*Source excerpt*:
Some things, like class and id name choices, cannot be quantified. Another is where to place
rules and yet another is how much repetition to tolerate. These are judgment calls where I choose
the highest level that can easily be controlled. For example, people often specify the same
font-family for all paragraphs, headings, and table data when it could be specified in the body
rule (e.g., MIT home page eleven times, but at no point do they use any other font-family,
even the default; ditto WGBH—actually, these sites have recently updated their usage or are
in the process of doing so and I need to find other examples).
A large CSS file is not, by itself, an indication of good CSS usage. Very often CSS is over-specified
and underutilized. Bloating occurs from things mentioned already as well as creating many more
classes than needed. The BBC has at least seven CSS files, all large, and I couldn't find the
organizing element. One class name can occur in multiple files, making it frighteningly difficult
to find the rule that applies at any given moment. Yet many such sites still have a <body> tag
that specifies the non-standard attributes of marginheight, marginwidth, leftmargin,
and topmargin—which are correctly handled in CSS.
For the basics of CSS usage check A CSS Quick Reference.

*Aim*: Extend the passage on CSS rule placement and file bloat, picking up after its final sentence and keeping its tone.

*Data extract*:

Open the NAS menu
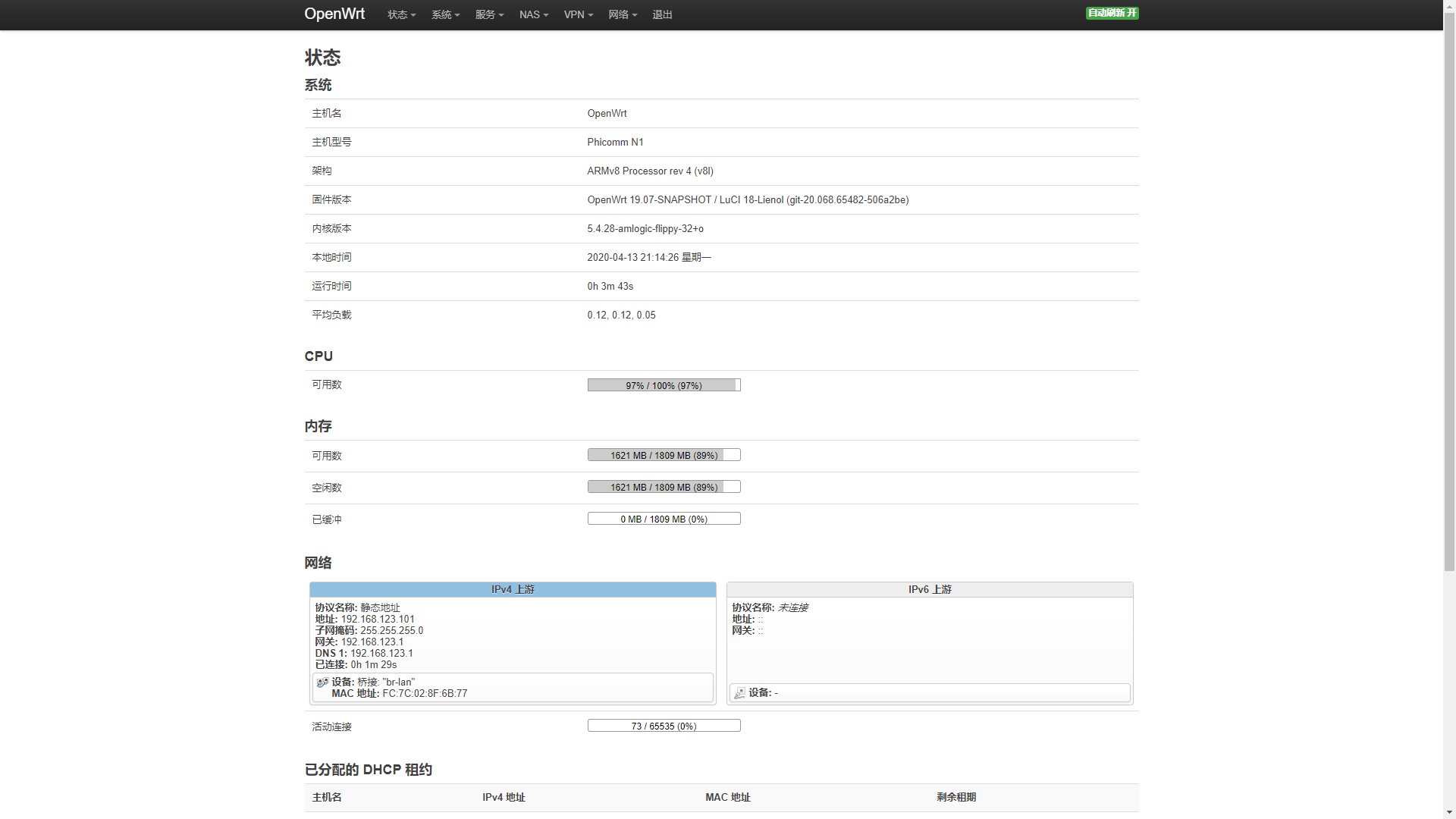The height and width of the screenshot is (819, 1456). 533,14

*Expected output*:
JavaScript
Like CSS, as much as possible—all functions—should be in external files to reduce clutter and
load times, leaving only the function invocations (onload, etc.) in HTML. JavaScript
also needs to have a workaround for user agents that don't recognize JavaScript or have it turned
off. See J Korpela
for one example of how to fix a common problem and see the rest of the page for more JavaScript
advice—including having the introduction say “Specifically, one should never rely
on JavaScript alone in the processing of data entered by user” (my emphasis).
That being said, the Web is constantly evolving and where it started out as an alternate publishing
medium, it has recently also acquired the function of an alternate application platform. Instead
of writing a document in MSWord or some other word processor and then sending copies (print
or electronic) to interested parties, it is now possible to write the document on a word processor
accessed through the web, have it immediately available to others, and to allow them to contribute
to or modify/edit it themselves. You can also create and submit forms whose contents vary according
to initial and evolving conditions, where JavaScript changes the page dynamically, without going
back to the server. I don't think the standards have caught up with this situation.
Accessibility
The Web Accessibility Initiative (WAI) is the
W3C set of “Strategies, guidelines, resources to make the Web
accessible to people with disabilities.” The method of achieving accessibility is set out
in the Web Content Accessibility Guidelines (WCAG 1.0
– stable – and 2.0 – under development).
WCAG 1.0 consist of fourteen guidelines, each with several checkpoints which are grouped into
three priority levels. Some of these checkpoints can be checked with automated tools while others
must be checked manually.
The U.S. government has standards set forth in Section 508
that government sites and contractors are supposed to follow. They are similar to WAI, but not
as rigorous. The U.K.
also has its own set of standards, as do other governments.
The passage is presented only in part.